Contemporary Reviews
Dublin Core
Title
Description
This item consists of an 1869 review of Little Women published by The Athenaeum, and a review of a biography about Luisa May Alcott from The Independent, which elegantly discusses Alcott’s writing, primarily Little Women. Together the two reviews demonstrate the different ways in which Alcott’s novel was interpreted at the time just after its publication.
In the contemporary review of Little Women, the novel’s themes of feminism and women’s liberation are overlooked, as the reviewer instead focuses on the March sisters’ relationships to men and domesticity. In fact, the novel is even referred to as “a cheerful domestic story.” The reviewer also writes, “It is almost needless to say that Miss Jo is one of the strong-minded race of young women, and that she has started in life with the fallacious idea that a man’s love is by no means essential to a woman’s happiness.” Instead of writing of Jo’s independence, literary and financial success, and ability to support her family, the reviewer only comments on her marriage to Professor Bhaer. Despite all of her other accomplishments throughout the novel, the reviewer points to Jo’s marriage as evidence that women are dependent upon men’s affections. In doing so, the review misses the Alcott sisters’ ideas about women’s strength, abilities, and independence that are present in the novel and highlighted in the illustrations.

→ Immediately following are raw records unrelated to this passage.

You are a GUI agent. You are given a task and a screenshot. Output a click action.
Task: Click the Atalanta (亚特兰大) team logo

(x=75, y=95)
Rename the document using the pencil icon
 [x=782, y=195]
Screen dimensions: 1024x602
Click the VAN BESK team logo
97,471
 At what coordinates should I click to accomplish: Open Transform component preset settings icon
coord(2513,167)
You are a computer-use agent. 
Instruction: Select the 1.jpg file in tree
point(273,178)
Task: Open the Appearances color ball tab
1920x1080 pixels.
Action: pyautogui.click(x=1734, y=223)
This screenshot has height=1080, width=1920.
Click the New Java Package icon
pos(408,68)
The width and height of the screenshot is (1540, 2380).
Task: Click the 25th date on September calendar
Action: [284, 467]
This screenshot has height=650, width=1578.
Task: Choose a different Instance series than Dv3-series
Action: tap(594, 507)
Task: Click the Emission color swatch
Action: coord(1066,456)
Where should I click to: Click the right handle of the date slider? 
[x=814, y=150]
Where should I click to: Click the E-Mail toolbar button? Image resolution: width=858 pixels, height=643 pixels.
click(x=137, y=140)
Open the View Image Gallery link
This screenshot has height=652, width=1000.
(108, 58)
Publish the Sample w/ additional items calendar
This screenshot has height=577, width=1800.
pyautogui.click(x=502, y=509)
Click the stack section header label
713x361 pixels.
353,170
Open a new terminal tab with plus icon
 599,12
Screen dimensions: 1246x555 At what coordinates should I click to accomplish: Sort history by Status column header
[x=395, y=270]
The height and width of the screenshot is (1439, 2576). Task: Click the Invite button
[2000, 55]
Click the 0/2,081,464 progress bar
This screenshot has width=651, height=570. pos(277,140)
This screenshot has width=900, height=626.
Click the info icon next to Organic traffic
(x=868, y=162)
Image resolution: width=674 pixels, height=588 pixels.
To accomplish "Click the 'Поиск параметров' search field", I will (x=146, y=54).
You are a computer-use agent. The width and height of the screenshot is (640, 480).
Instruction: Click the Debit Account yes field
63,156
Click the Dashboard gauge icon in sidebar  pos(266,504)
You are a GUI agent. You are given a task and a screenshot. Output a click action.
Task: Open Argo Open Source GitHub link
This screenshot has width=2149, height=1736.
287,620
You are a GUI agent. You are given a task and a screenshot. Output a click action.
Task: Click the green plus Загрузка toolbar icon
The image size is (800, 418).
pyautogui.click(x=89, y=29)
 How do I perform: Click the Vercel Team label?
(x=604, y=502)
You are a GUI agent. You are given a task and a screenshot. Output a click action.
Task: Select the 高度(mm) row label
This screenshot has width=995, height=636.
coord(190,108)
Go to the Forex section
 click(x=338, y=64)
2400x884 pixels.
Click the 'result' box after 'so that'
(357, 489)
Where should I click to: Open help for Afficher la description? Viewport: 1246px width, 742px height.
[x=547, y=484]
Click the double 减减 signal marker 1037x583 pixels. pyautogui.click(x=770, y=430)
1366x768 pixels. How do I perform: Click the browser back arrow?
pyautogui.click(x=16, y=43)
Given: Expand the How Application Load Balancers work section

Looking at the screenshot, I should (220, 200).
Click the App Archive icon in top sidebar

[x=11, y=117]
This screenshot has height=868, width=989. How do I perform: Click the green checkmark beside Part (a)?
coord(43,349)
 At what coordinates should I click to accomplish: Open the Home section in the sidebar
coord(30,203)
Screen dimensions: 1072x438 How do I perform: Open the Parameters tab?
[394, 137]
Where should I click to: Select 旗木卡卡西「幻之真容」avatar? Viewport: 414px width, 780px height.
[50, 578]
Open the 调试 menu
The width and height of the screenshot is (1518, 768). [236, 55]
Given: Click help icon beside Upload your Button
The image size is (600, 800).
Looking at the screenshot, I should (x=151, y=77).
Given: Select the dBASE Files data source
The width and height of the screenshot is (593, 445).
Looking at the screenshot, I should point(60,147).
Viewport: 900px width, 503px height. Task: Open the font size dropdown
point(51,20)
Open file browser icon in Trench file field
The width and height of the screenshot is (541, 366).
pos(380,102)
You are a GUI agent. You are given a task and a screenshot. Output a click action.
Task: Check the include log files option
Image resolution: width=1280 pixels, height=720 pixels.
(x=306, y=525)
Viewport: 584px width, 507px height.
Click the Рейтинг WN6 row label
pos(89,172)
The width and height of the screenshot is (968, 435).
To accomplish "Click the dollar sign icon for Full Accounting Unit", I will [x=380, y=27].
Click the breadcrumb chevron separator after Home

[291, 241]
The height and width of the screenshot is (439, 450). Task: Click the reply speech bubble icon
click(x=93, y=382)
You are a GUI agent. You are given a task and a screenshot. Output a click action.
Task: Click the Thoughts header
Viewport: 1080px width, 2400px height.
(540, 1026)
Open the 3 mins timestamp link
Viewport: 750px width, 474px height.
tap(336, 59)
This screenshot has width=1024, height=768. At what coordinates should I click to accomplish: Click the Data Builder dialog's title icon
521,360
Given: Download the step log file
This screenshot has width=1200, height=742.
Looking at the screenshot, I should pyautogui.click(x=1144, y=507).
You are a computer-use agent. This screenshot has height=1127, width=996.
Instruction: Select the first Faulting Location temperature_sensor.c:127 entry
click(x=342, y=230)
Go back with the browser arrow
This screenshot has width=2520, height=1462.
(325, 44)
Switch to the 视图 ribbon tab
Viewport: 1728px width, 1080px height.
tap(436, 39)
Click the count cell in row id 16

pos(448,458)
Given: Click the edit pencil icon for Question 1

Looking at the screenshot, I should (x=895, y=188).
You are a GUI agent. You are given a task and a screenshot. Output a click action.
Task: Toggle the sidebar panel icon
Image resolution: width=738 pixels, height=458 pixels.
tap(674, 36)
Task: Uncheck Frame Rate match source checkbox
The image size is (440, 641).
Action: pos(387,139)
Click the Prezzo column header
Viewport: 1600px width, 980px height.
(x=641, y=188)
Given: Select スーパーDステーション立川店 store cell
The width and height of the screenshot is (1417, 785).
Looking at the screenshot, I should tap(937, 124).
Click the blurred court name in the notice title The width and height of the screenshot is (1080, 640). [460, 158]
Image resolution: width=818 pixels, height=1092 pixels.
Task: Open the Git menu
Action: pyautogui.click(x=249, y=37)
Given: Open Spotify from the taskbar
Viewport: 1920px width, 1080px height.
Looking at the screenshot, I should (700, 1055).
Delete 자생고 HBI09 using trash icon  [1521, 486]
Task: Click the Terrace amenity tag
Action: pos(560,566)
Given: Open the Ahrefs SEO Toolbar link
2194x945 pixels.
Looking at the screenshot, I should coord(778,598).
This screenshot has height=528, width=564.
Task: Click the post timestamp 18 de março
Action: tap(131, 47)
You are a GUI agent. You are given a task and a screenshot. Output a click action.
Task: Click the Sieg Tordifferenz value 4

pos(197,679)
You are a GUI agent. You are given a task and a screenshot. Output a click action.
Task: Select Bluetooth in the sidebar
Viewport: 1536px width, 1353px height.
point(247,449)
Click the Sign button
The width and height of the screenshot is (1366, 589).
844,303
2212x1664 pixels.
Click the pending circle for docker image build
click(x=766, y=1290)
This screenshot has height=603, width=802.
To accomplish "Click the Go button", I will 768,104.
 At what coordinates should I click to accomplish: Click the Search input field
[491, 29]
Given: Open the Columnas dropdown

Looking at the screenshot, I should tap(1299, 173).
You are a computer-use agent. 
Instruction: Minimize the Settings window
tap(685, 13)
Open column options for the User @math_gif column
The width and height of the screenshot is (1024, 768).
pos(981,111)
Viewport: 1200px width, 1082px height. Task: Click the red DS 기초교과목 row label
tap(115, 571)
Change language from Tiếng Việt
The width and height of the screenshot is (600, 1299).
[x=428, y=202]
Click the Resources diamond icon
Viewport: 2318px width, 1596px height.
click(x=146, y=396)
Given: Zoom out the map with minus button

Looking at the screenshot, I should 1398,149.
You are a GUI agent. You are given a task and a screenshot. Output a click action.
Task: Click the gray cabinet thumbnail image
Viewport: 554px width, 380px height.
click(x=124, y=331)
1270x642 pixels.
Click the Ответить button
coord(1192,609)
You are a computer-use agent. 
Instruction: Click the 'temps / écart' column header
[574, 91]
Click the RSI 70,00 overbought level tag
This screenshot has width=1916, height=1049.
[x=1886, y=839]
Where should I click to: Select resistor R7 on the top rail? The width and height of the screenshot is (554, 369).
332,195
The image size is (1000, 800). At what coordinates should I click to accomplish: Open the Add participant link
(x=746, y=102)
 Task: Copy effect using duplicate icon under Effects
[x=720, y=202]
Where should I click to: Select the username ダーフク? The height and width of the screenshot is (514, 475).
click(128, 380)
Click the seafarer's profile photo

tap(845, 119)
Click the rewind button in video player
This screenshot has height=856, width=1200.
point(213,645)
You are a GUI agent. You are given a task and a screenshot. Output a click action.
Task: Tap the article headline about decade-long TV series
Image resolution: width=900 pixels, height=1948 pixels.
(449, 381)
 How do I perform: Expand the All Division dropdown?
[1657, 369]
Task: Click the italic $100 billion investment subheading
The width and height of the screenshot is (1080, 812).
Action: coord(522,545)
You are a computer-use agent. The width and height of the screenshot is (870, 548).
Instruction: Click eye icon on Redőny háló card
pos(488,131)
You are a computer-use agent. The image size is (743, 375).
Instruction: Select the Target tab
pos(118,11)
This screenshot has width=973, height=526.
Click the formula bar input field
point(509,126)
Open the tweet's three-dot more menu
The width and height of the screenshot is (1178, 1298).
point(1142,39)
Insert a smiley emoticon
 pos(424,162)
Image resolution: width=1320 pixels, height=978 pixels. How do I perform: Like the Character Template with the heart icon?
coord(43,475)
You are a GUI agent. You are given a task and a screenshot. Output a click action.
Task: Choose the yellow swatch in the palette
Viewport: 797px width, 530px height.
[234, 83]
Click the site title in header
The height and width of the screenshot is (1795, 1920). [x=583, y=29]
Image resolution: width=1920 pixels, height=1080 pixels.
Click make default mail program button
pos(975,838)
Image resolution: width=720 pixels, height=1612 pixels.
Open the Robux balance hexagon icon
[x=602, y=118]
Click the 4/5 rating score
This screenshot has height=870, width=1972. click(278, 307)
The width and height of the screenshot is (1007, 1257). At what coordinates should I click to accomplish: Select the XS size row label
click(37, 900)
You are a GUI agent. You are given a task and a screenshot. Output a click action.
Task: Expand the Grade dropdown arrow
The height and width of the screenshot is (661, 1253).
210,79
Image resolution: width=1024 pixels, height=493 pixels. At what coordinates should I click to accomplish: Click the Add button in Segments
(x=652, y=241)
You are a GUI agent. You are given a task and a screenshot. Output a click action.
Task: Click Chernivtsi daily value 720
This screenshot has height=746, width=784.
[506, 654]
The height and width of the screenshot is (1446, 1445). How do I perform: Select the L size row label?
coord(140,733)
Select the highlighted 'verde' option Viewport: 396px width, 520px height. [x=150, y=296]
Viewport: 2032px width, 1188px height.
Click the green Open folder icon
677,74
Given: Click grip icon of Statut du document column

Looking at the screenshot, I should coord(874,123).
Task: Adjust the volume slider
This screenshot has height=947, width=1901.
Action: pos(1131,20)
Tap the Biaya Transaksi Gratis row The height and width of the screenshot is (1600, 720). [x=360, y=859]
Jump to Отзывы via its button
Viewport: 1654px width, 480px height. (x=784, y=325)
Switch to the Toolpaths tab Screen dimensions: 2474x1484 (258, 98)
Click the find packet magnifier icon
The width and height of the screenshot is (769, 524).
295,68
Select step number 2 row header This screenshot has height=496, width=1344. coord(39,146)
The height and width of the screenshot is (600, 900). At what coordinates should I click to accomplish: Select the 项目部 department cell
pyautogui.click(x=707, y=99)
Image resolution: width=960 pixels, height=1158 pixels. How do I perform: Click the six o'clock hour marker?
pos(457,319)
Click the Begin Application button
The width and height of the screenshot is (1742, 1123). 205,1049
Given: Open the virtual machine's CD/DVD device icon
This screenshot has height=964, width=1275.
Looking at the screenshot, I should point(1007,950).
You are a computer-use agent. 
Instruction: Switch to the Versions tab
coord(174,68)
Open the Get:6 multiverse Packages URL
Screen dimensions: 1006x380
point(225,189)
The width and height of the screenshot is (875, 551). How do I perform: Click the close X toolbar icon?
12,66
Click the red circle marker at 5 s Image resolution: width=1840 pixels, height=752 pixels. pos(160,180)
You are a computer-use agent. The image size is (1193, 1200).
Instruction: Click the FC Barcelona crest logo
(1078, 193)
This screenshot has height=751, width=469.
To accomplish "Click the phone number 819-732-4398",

On the other hand, The Independent’s review acknowledges Alcott’s “boldness with which she defied the artificial proprieties of the old-time Boston code of culture.” The reviewer writes that in Little Women, as well as in Luisa Alcott’s other works, she demonstrates that, like herself, women can be ambitious, hard-working, independent, successful, intelligent, and determined. Unlike the first review (which discusses women only in relation to men), this one focuses on Luisa Alcott as an empowered woman, and how her empowerment comes through in her writing. The vastly different ways in which Little Women’s attitudes toward women were interpreted in these reviews displays that the role of women in society was unclear during the late nineteenth century when the novel was published. Perhaps the reviews are so diverse because gender norms for women at this time were changing, leaving people with different ideas about how women were or should have been considered.